Bisnis.com, JAKARTA - Indonesia berpotensi kehilangan momentum untuk meningkatkan daya saing pariwisata di tingkat global jika pemerintah tak kunjung menerbitkan regulasi dana pariwisata berkelanjutan atau Indonesia Tourism Fund (ITF).
Pakar Strategi Pariwisata Nasional Taufan Rahmadi menyampaikan, tanpa adanya dukungan dana yang stabil, Indonesia akan kesulitan membiayai kegiatan-kegiatan berkualitas seperti Meeting, Incentive, Convention, and Exhibition (MICE), konser internasional, serta kegiatan olahraga yang memiliki potensi besar untuk menarik wisatawan ke Indonesia.
“Dampaknya dapat terlihat dari beberapa sisi,” kata Taufan kepada Bisnis, Kamis (31/10/2024).
Pertama, hilangnya devisa dan pendapatan. Tanpa adanya kegiatan bertaraf internasional, Taufan menuturkan, wisatawan mancanegara kemungkinan memiliki negara lain yang lebih siap menyelenggarakan acara tersebut. Akibatnya, Indonesia kehilangan potensi pemasukan dari sektor pariwisata.
Dia mengungkap, sektor MICE sendiri berkontribusi hingga 5% terhadap produk domestik bruto (PDB) di negara-negara yang dikenal maju dalam bidang pariwisata.
“Potensi devisa yang hilang bisa mencapai ratusan juta hingga miliaran dolar per tahun, tergantung pada besaran acara yang bisa digelar,” ungkapnya.

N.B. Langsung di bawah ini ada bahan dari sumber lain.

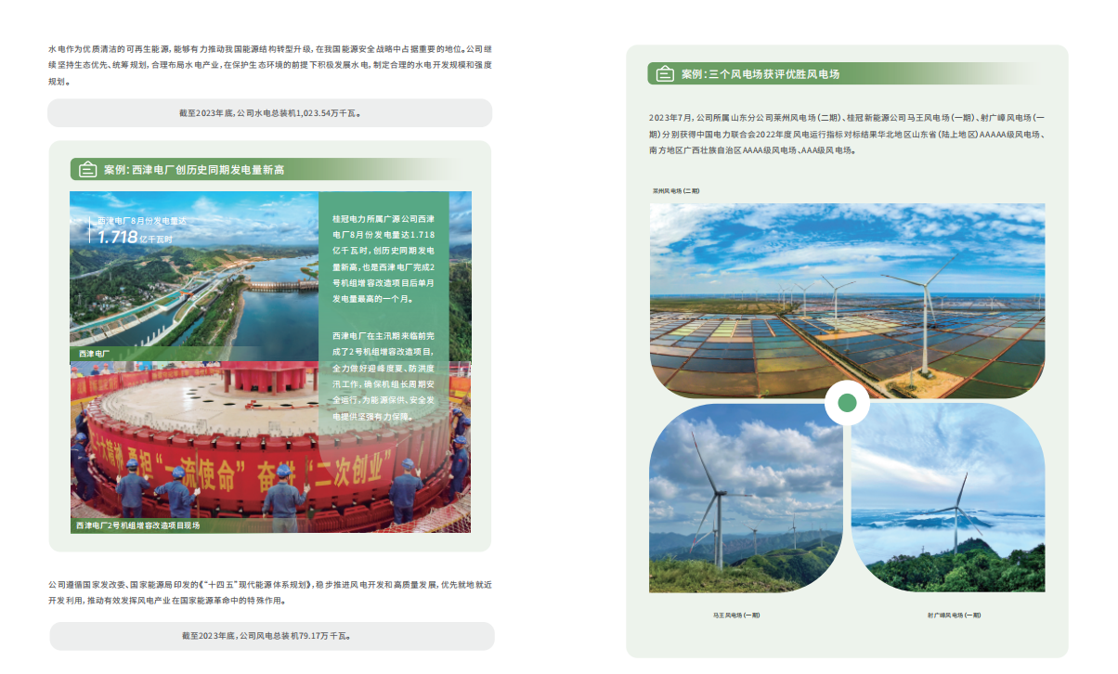Click the green circle dot between wind farm photos
1118x674 pixels.
[x=847, y=403]
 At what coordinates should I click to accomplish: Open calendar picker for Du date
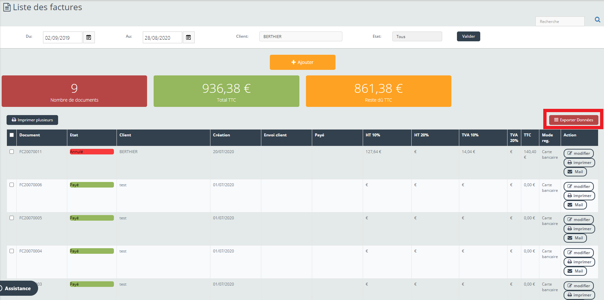(x=89, y=37)
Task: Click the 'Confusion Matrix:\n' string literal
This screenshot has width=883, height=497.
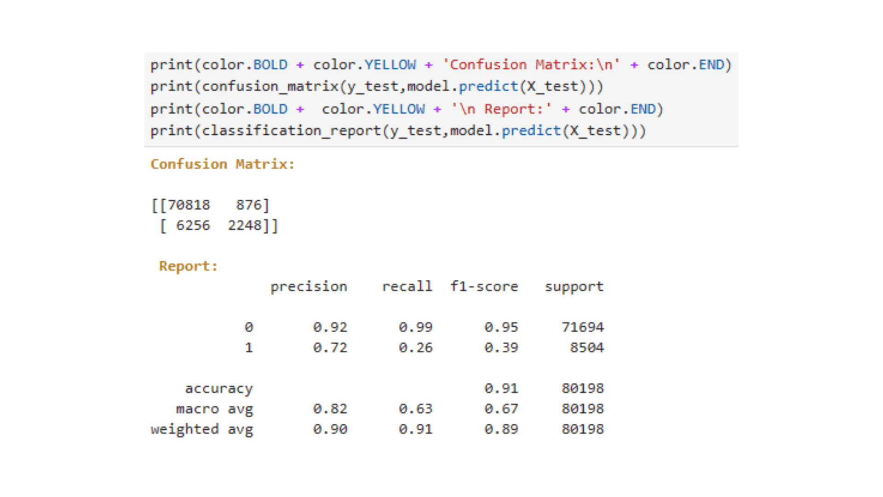Action: 531,65
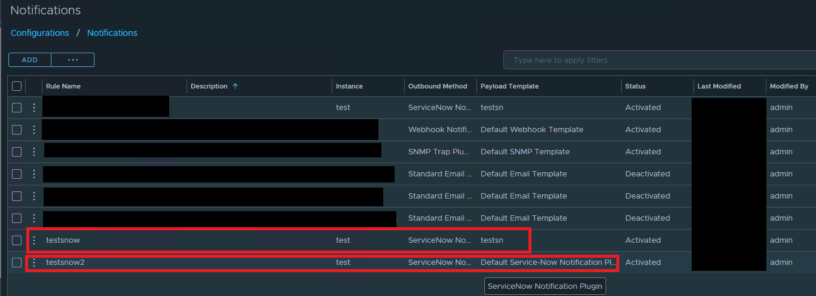This screenshot has width=816, height=296.
Task: Open the more options ellipsis next to ADD
Action: pos(73,60)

Kedua, nation branding yang melemah. Taufan menilai, Indonesia membutuhkan dukungan dana guna membangun citra sebagai destinasi berkualitas dunia. Negara-negara di kawasan Asia Tenggara seperti Singapura, Thailand, dan Malaysia telah memiliki program serupa. Hasilnya, program tersebut efektif menarik wisatawan kelas atas, investor, dan pelaku bisnis internasional melalui acara-acara prestisius.
Apabila dana abadi pariwisata ini tak kunjung terealisasi, industri pariwisata Indonesia akan semakin sulit untuk bersaing dengan negara-negara lain.
Dampak berikutnya yakni kerugian dalam penciptaan lapangan kerja. Dia mengatakan, setiap kegiatan MICE atau acara besar menciptakan lapangan kerja sementara maupun permanen bagi masyarakat setempat. Tanpa adanya dukungan dana, potensi penyerapan tenaga kerja di sektor ini dikhawatirkan dapat berkurang signifikan.
Sembari menunggu regulasi terbit, dia mengharapkan agar pemerintah dapat memerhatikan sejumlah poin krusial dalam kajian regulasi ini. Diantaranya, model pendanaan dan berkelanjutan, efektivitas alokasi dana, peningkatan keterlibatan pemangku kepentingan, dan mekanisme pengukuran dampak.
“Harus ada indikator dan mekanisme evaluasi yang jelas untuk mengukur dampak kegiatan yang didanai terhadap peningkatan jumlah wisatawan, perputaran ekonomi, dan pembangunan infrastruktur penunjang,” pungkasnya.